Une conception républicaine du maintien de l’ordre ?

21 Novembre 2020 , Rédigé par Thierry BILLET

Editorial du « Monde. » Des mauvaises lois, l’on peut redouter les dangers dans le futur, proche ou lointain, qui suivra leur promulgation. Leurs funestes effets ne se manifestent que très rarement avant même leur adoption par le Parlement. C’est pourtant le cas de la proposition de loi pour une « sécurité globale » déposée par deux députés La République en marche (LRM), avec le soutien du gouvernement. L’examen de ce texte vient à peine de commencer à l’Assemblée nationale que, déjà, les dérives qu’il permet, les arrière-pensées qu’il contient, se sont manifestées à ciel ouvert, dans les paroles et dans les actes, dans les rues de Paris et les déclarations d’un ministre.

Beaucoup d’observateurs, et notamment nombre de sociétés de journalistes – dont celle du Monde –, avaient alerté, ces derniers jours, sur les risques de censure que comporte son article 24, qui impose le floutage de l’image des policiers et gendarmes dans le but d’empêcher leur « usage malveillant ». « Rédigée comme une réponse clientéliste à la revendication d’anonymat des syndicats de policiers, cette proposition de loi contrevient grossièrement à un droit démocratique », celui d’informer librement, écrivions-nous dans l’éditorial du 7 novembre.

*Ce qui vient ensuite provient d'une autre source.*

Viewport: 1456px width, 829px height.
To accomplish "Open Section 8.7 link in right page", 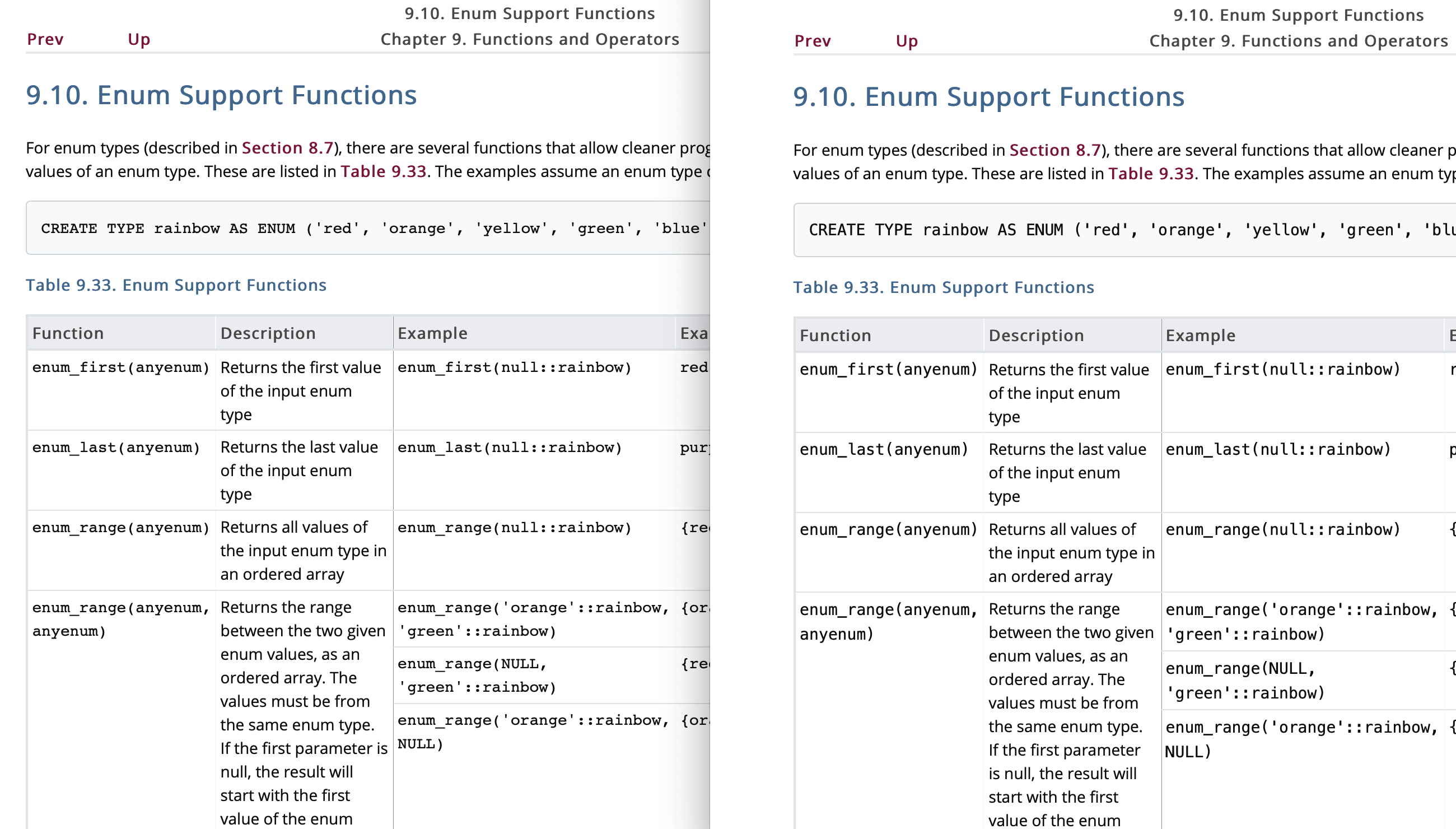I will (x=1054, y=150).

De fait, tous ces dangers se sont révélés au grand jour au cours de la seule soirée du mardi 17 novembre. En quelques heures, à l’occasion d’une manifestation de protestation contre ce texte, des journalistes ont été intimidés verbalement, empêchés de faire leur travail, placés en garde à vue pour l’un d’entre eux. A ce laisser-aller policier, de très mauvais augure, se sont ajoutées les paroles du ministre de l’intérieur, Gérald Darmanin, qui a formulé le souhait que les reporters se rapprochent désormais des autorités avant de couvrir une manifestation.

Offensive pernicieuse

A l’évidence, de l’affaire Benalla aux violences commises à l’encontre des « gilets jaunes », de la faiblesse camouflée en autoritarisme de Christophe Castaner aux démonstrations de force non maîtrisées de Gérald Darmanin, le pouvoir en place éprouve une difficulté majeure à se tenir à l’intérieur d’une conception républicaine du maintien de l’ordre, pourtant seul moyen de protéger les policiers contre les violences, réelles, auxquelles ils sont exposés.

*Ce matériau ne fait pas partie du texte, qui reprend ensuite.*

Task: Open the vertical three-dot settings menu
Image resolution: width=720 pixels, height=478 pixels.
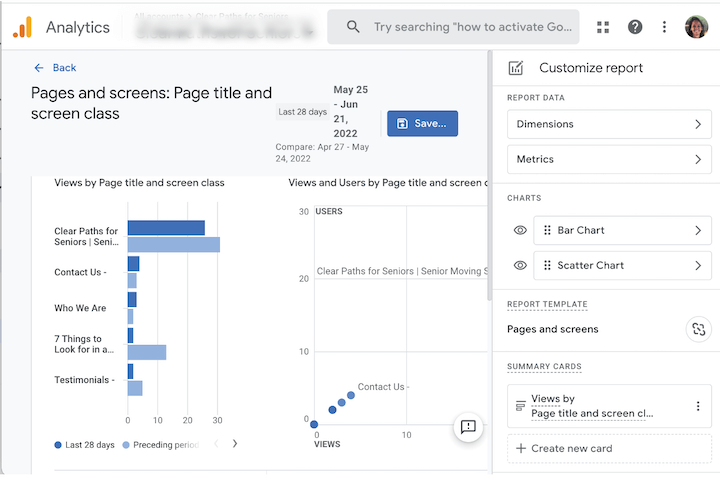Action: click(x=665, y=27)
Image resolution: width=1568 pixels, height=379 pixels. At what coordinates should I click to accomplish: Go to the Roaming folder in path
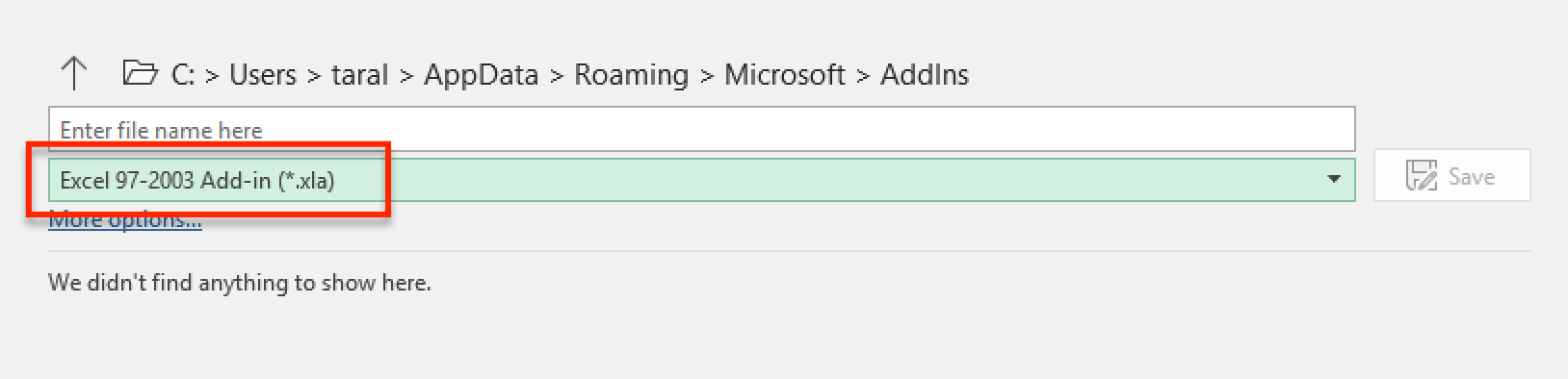tap(631, 75)
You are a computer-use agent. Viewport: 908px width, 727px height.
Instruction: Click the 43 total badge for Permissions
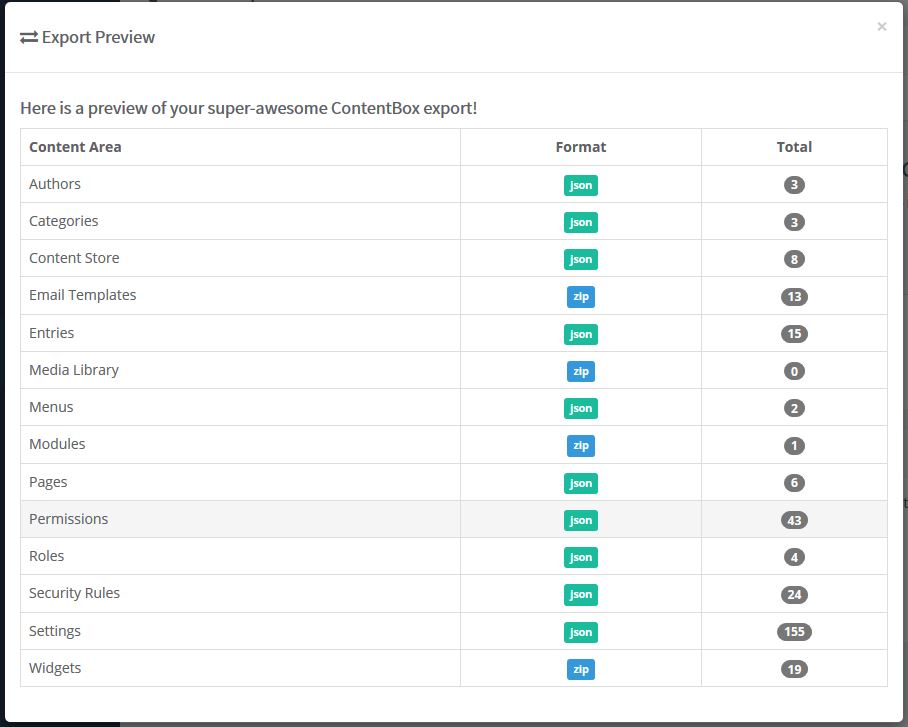[x=794, y=520]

A l’évidence, de la loi inutile contre les fausses nouvelles aux menaces de poursuites contre les sources de journalistes, en passant par les convocations et les gardes à vue de certains d’entre eux, les gouvernements mis en place par Emmanuel Macron, et le président lui-même, ont le plus grand mal à respecter la liberté d’informer. Mais autant le premier constat, d’une surenchère sécuritaire toujours plus décomplexée, pouvait être également tiré de quinquennats passés, autant le second rompt avec les usages des décennies précédentes.

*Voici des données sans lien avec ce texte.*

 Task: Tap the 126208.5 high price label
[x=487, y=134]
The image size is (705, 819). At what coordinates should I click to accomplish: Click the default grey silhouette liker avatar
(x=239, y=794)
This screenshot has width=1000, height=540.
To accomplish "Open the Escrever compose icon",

Depuis l’élection d’Emmanuel Macron, le travail de la presse fait l’objet de nombreuses remises en cause et d’attaques frontales. Cette offensive est d’autant plus pernicieuse qu’elle se cache souvent sous la bonne conscience d’élus, de ministres et de conseillers qui prétendent chercher à améliorer la « qualité » de l’information, en ces temps de défiance généralisée.

Or, il importe de le redire ici : la qualité de l’information ne s’accroîtra jamais si l’on restreint sa condition première, la liberté. La confiance des citoyens s’effritera encore davantage si les pouvoirs, quels qu’ils soient, se mêlent de la délimitation de notre profession, de la définition officielle de la vérité. La protection des journalistes ne servira à rien d’autre qu’à les discréditer si elle s’apparente à une forme d’encadrement et de contrôle de leur travail. Il ne saurait d’ailleurs être envisageable que des reporters du Monde se prêtent à la moindre démarche qui entraverait l’exercice libre de leur métier sur la voie publique.

Pour ces raisons, avant que l’irrémédiable ne soit voté, il apparaîtrait sage de suspendre l’examen de la proposition de loi pour une « sécurité globale », texte de circonstance, dont les multiples défauts, criants, exigent, à l’évidence, un vrai travail de concertation. Texte dont aucune réécriture ne peut plus justifier l’indéfendable article 24, dont la suppression pure et simple s’impose désormais.